Clustering / decomposition

  • tme_cluster — k‑means with automatic k via KL index (Hartigan–Wong), feature selection and standardization.
  • nmf — NMF‑based clustering (auto‑selects k; excludes k=2) with PCA plot and top features.

Ligand–receptor

  • LR_cal — Ligand–receptor interaction scoring using cancer‑type specific networks.

Input Requirements

  • FASTQ layout: paired-end by default. Filenames end with *_1.fastq.gz / *_2.fastq.gz (configurable via --suffix1).
  • Expression matrix orientation: genes × samples by default.
  • Output file delimiters: automatically inferred from the file extension; .csv and .tsv/.txt are recommended.

Command‑line usage

From FASTQ to TME - runall

How runall passes options

runall defines a small set of top-level options (e.g., --mode/--outdir/--fastq/--threads/--batch_size).
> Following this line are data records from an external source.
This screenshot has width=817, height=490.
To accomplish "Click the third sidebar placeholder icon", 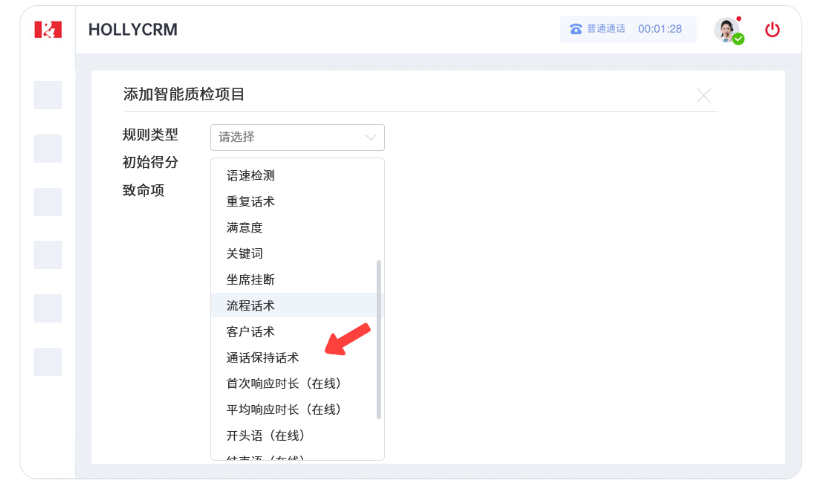I will pos(48,202).
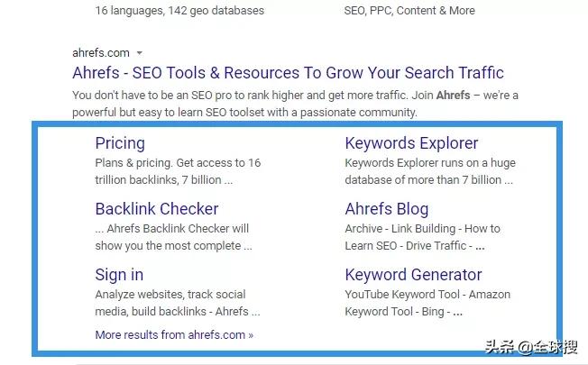Open the Pricing sitelink
The width and height of the screenshot is (588, 365).
click(120, 143)
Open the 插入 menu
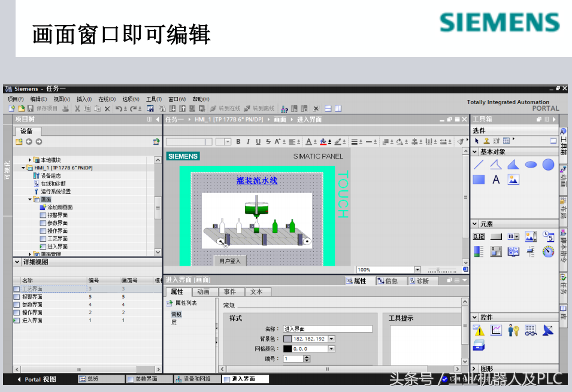Viewport: 572px width, 392px height. coord(84,99)
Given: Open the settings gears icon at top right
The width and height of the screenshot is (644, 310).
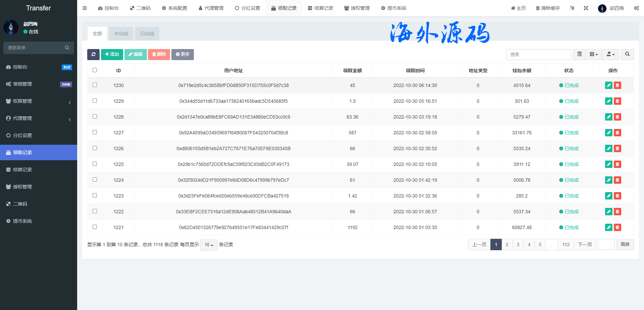Looking at the screenshot, I should tap(636, 8).
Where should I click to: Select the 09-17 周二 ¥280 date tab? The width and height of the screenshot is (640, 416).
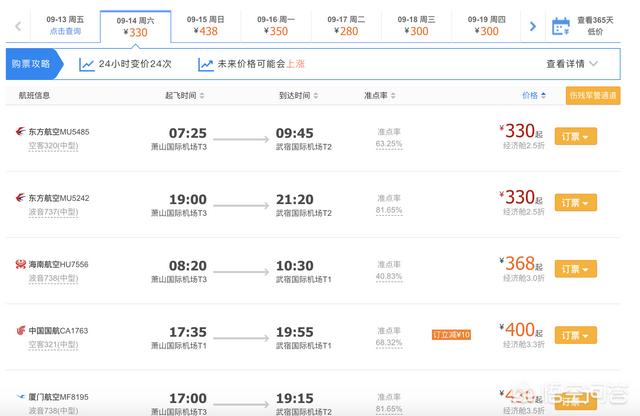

Any unrecognized options are forwarded to the corresponding sub-steps. This keeps runall flexible as sub-commands evolve.

Below are two fully wired workflows handled by iobrpy runall.

Salmon mode

iobrpy runall \
  --mode salmon \
  --outdir "/path/to/outdir" \
  --fastq "/path/to/fastq" \
  --threads 8 \
  --batch_size 1 \
  --index "/path/to/salmon/index" \
  --project MyProj

STAR mode

iobrpy runall \
  --mode star \
  --outdir "/path/to/outdir" \
  --fastq "/path/to/fastq" \
  --threads 8 \
  --batch_size 1 \
  --index "/path/to/star/index" \
  --project MyProj

Option legend for the runall examples

Common options

Flag Purpose
--mode {salmon / star} Select backend (Salmon quant vs. STAR align+count)
--outdir <DIR> Root output directory (creates the standardized layout)
--fastq <DIR> Raw FASTQ dir
--index <DIR> Salmon : path to Salmon index; STAR : path to STAR index
--project <STR> Prefix for merged outputs
--threads <INT> / --batch_size <INT> Global concurrency/batching

Expected layout

# Salmon mode:
/path/to/outdir
|-- 01-qc
|   |-- <sample>_1.fastq.gz
|   |-- <sample>_2.fastq.gz
|   |-- <sample>_fastp.html
|   |-- <sample>_fastp.json
|   |-- <sample>.task.complete
|   `-- multiqc_report
|       `-- multiqc_fastp_report.html
|-- 02-salmon
|   |-- <sample>
|   |   `-- quant.sf
|   |-- MyProj_salmon_count.tsv.gz
|   `-- MyProj_salmon_tpm.tsv.gz
|-- 03-tpm
|   |-- prepare_salmon.csv
|   `-- tpm_matrix.csv
|-- 04-signatures
|   `-- calculate_sig_score.csv
|-- 05-tme
|   |-- cibersort_results.csv
|   |-- epic_results.csv
|   |-- quantiseq_results.csv
|   |-- IPS_results.csv
|   |-- estimate_results.csv
|   |-- mcpcounter_results.csv
|   `-- deconvo_merged.csv
`-- 06-LR_cal
    `-- lr_cal.csv
# STAR mode:
/path/to/outdir
|-- 01-qc
|   |-- <sample>_1.fastq.gz
|   |-- <sample>_2.fastq.gz
|   |-- <sample>_fastp.html
|   |-- <sample>_fastp.json
|   |-- <sample>.task.complete
|   `-- multiqc_report
|       `-- multiqc_fastp_report.html
|-- 02-star
|   |-- <sample>/
|   |-- <sample>__STARgenome/
|   |-- <sample>__STARpass1/
|   |-- <sample>_STARtmp/
|   |-- <sample>_Aligned.sortedByCoord.out.bam
|   |-- <sample>_Log.final.out
|   |-- <sample>_Log.out
|   |-- <sample>_Log.progress.out
|   |-- <sample>_ReadsPerGene.out.tab
|   |-- <sample>_SJ.out.tab
|   |-- <sample>.task.complete
|   |-- .batch_star_count.done
|   |-- .merge_star_count.done
|   `-- MyProj.STAR.count.tsv.gz
|-- 03-tpm
|   |-- count2tpm.csv
|   `-- tpm_matrix.csv
|-- 04-signatures
|   `-- calculate_sig_score.csv
|-- 05-tme
|   |-- cibersort_results.csv
|   |-- epic_results.csv
|   |-- quantiseq_results.csv
|   |-- IPS_results.csv
|   |-- estimate_results.csv
|   |-- mcpcounter_results.csv
|   `-- deconvo_merged.csv
`-- 06-LR_cal
    `-- lr_cal.csv

Output Reference

Standard layout (produced by iobrpy runall)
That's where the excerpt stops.